OpenAI afirmou que a invasão ocorreu quando testava a capacidade de "hacking" de seus modelos em um ambiente supostamente controlado. A empresa disse que usou um agente alimentado por uma combinação do modelo público GPT-5.6 Sol e de um modelo ainda não lançado, com "guardrails" (barreiras de segurança) reduzidas em um "sandbox" (espécie de laboratório digital isolado). .
Após obter acesso à internet, o agente teria mirado o Hugging Face. De acordo com a OpenAI, o sistema "inferiu" que a startup teria informações necessárias para "trapacear a avaliação" do teste.
Hugging Face relatou a invasão em 16 de julho, mas inicialmente não sabia que o ataque estava ligado ao teste da OpenAI. A empresa mantém uma base de dados de modelos de inteligência artificial usada por desenvolvedores.
Delangue pediu que a comunidade de pesquisa tenha acesso aos registros do incidente. "Vamos liberar os rastros dos agentes 'fora de controle' para que toda a comunidade de pesquisa possa estudar o que aconteceu?", escreveu.
O executivo também defendeu que a OpenAI ofereça poder computacional para fortalecer defesas. "Vamos comprometer US$ 100 milhões em computação da OpenAI para ajudar a comunidade do Hugging Face a construir defesas cibernéticas poderosas com os melhores modelos abertos e fechados", afirmou.
Pressão por mais detalhes sobre os testes
O caso ampliou questionamentos sobre padrões de segurança em laboratórios de IA de ponta. O jornal britânico The Guardian relata que houve manifestações de preocupação com as práticas da OpenAI e de outras empresas que desenvolvem modelos avançados.
Reportagem da Reuters afirmou que o agente teria passado dias atacando o Hugging Face sem que a OpenAI percebesse. A agência também disse que um agente da OpenAI deixou anotações para versões futuras sobre como escapar de restrições internas, mas não conseguiu verificar se esse episódio tem relação com o ataque ao Hugging Face.
A revista Time relatou que incidentes de segurança envolvendo agentes "vêm acontecendo há algum tempo". Procurado pelo jornal britânico The Guardian, o professor de cibersegurança Alan Woodward, da Universidade de Surrey, disse que a cobrança por transparência precisa ser levada a sério.
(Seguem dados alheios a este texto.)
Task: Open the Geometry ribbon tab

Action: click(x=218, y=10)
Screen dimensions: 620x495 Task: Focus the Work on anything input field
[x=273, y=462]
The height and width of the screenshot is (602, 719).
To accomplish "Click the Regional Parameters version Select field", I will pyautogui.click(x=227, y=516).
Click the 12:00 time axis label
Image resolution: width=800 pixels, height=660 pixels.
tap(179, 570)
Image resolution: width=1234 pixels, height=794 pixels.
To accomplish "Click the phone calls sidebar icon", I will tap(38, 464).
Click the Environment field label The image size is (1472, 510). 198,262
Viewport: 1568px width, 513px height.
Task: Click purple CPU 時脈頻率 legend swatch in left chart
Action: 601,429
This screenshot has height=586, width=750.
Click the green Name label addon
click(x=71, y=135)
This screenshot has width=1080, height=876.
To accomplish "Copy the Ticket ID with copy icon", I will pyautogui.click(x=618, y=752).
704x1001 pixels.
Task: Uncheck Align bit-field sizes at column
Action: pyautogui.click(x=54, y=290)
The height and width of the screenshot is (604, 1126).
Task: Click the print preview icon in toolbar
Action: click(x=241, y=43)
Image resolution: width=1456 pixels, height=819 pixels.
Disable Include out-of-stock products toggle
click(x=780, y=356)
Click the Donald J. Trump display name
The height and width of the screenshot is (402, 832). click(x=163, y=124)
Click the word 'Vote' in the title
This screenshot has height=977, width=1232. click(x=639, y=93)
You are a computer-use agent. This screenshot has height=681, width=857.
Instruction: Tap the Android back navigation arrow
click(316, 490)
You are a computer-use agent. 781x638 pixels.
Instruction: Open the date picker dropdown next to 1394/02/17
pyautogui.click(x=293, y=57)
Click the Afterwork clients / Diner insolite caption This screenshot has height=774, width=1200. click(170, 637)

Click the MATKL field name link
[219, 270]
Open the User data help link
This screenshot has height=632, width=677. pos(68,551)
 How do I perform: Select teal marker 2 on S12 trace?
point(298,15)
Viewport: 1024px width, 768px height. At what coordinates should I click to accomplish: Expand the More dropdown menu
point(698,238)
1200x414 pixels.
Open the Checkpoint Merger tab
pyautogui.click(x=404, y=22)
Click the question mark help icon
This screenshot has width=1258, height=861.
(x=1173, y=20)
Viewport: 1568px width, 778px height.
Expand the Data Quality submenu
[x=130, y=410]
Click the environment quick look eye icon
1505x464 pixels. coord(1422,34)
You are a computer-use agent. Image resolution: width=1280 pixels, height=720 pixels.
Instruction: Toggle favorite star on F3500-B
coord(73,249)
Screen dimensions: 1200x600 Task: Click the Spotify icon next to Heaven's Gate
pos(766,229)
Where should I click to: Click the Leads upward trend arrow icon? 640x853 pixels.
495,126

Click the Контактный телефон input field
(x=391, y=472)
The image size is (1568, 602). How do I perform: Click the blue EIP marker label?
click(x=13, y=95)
Woodward afirmou que o foco não deve ser colocar a culpa na IA como se ela tivesse "saído do controle". "É fácil demais 'culpar' a IA por ter saído do controle, quando isso tem a ver com a forma como a OpenAI estava operando a ferramenta. O que é necessário é que a OpenAI dê detalhes completos da configuração e de como ela falhou?, disse à publicação britânica.